Allerdings sollte man nicht vergessen, dass man neben dem Router auch eine LTE-taugliche SIM-Karte samt passendem Tarif benötigt. Solche stellen wir in den Ratgebern Ab 30 Euro: Mobilfunktarife mit unlimitiertem Datenvolumen und LTE-Router: Die besten Tarife für mobiles Surfen vor. Die Beiträge aktualisieren wir regelmäßig.

Endlich vernünftig draußen surfen! Garten und Balkon dürften auch in diesem Jahr wieder ein fester Arbeitsplatz für viele im Homeoffice sein. Wenn das Internet dann nicht zügig funktioniert oder das Repeater-WLAN den Drucker im Router-WLAN nicht findet, dann ist das nervig. Wer jetzt aufrüsten möchte, dem würden wir zu einem Mesh-System mit mehreren Knoten raten. Günstige Dual-Channel-Meshs versorgen die ganze Wohnung, mit einem zusätzlichen Mesh-Punkt im Outdoor-Gehäuse bekommt man auch den Garten sauber ins Netzwerk.

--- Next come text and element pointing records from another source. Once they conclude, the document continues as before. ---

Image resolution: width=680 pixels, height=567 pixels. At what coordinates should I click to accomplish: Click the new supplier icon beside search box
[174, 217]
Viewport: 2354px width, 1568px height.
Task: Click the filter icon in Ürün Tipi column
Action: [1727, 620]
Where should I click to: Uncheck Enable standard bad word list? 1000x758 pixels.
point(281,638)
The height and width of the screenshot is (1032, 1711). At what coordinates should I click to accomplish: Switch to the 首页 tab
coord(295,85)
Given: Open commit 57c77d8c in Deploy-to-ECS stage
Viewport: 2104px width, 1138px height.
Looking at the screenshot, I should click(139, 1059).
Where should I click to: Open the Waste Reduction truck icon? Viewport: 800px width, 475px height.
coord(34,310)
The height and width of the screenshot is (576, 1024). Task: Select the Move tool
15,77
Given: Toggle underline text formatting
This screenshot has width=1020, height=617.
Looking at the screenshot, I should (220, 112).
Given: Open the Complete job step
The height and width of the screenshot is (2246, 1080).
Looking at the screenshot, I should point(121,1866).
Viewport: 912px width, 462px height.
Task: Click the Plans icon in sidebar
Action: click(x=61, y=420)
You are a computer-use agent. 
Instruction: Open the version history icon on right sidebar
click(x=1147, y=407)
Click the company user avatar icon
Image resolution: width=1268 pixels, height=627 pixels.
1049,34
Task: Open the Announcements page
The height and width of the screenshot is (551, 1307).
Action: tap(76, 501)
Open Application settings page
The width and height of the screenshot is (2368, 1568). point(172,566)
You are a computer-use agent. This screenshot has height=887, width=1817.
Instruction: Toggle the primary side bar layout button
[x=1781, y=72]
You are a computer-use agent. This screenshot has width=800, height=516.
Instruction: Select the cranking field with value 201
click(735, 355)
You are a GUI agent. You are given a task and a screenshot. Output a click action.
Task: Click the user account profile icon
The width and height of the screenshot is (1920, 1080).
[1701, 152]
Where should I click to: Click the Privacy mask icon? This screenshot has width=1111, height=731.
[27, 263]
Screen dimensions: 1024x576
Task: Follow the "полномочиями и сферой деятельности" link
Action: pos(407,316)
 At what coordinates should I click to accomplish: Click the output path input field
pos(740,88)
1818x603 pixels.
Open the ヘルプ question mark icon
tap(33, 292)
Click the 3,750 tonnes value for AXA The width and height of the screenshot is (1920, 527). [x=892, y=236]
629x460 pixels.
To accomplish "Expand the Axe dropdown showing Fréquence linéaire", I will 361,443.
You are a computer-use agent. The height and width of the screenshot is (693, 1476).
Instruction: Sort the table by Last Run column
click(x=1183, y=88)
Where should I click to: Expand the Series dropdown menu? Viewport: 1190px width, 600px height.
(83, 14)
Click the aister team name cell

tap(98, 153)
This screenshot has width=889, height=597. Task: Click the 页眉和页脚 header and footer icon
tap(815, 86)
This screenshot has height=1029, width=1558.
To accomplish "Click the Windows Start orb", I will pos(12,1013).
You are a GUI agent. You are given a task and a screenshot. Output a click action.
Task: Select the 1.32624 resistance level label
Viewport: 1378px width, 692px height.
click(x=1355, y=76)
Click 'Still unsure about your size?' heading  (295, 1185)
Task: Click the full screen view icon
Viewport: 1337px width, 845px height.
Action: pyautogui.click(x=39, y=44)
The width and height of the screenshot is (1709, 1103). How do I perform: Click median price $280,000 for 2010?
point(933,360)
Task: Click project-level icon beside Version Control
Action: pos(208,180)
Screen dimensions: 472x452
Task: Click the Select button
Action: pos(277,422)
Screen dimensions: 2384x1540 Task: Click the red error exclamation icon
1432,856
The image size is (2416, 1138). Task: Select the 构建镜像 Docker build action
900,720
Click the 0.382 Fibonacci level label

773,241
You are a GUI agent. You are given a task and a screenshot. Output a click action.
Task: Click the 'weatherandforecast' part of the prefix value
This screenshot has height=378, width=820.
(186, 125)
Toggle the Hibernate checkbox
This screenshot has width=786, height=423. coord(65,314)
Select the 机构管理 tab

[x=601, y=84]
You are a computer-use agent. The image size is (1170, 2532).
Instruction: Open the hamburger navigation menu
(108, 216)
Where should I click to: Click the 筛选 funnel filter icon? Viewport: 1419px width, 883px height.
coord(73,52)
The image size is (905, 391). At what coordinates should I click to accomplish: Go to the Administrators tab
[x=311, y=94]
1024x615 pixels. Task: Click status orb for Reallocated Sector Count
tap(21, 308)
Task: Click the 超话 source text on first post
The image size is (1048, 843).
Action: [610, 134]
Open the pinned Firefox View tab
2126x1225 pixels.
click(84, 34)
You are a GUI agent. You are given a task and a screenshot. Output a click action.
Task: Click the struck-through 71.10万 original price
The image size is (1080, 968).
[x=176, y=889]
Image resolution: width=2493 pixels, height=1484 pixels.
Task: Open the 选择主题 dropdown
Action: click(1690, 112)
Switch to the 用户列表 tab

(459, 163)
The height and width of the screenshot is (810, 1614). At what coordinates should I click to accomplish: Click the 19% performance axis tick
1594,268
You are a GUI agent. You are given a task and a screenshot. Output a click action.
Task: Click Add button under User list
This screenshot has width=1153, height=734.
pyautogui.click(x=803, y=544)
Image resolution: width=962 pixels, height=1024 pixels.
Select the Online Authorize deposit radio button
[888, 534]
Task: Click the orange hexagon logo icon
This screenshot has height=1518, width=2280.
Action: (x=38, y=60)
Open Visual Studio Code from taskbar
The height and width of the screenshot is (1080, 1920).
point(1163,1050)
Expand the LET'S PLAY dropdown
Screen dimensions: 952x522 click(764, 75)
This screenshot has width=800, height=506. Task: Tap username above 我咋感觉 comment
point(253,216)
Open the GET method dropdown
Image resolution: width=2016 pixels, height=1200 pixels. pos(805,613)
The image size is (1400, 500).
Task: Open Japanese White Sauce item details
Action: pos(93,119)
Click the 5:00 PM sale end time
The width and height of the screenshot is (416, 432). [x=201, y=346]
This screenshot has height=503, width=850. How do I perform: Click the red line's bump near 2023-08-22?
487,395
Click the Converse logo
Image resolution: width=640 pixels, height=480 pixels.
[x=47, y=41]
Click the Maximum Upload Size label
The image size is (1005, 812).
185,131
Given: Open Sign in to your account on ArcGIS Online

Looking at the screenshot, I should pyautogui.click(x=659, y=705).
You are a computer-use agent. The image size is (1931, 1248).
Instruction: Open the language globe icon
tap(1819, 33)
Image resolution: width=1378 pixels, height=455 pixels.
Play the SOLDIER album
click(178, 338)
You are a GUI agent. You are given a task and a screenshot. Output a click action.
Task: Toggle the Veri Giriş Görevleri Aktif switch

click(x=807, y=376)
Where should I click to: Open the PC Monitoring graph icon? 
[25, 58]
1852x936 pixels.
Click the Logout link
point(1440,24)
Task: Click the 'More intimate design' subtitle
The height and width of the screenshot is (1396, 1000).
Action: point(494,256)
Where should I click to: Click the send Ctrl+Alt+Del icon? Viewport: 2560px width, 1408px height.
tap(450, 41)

Noch besser ist es, wenn man ein LAN-Kabel im Garten verlegen und so einen Rückkanal per Kabel schaffen kann. Die meisten der Outdoor-Access-Points kommen mit der Unterstützung für Power over Ethernet (PoE), damit spart man sich das Verlegen eines separaten Stromkabels. Mehr dazu in unserem Ratgeber PoE: Stromversorgung per LAN-Kabel. Wer eine Fritzbox mit Repeatern nutzt, der sollte diese in jedem Fall vom „dummen“-Repeater-Modus auf den schlaueren Mesh-Standard umstellen. Dafür reicht größtenteils einfach ein Update der Firmware aus, AVM liefert die Features selbst für alte Geräte.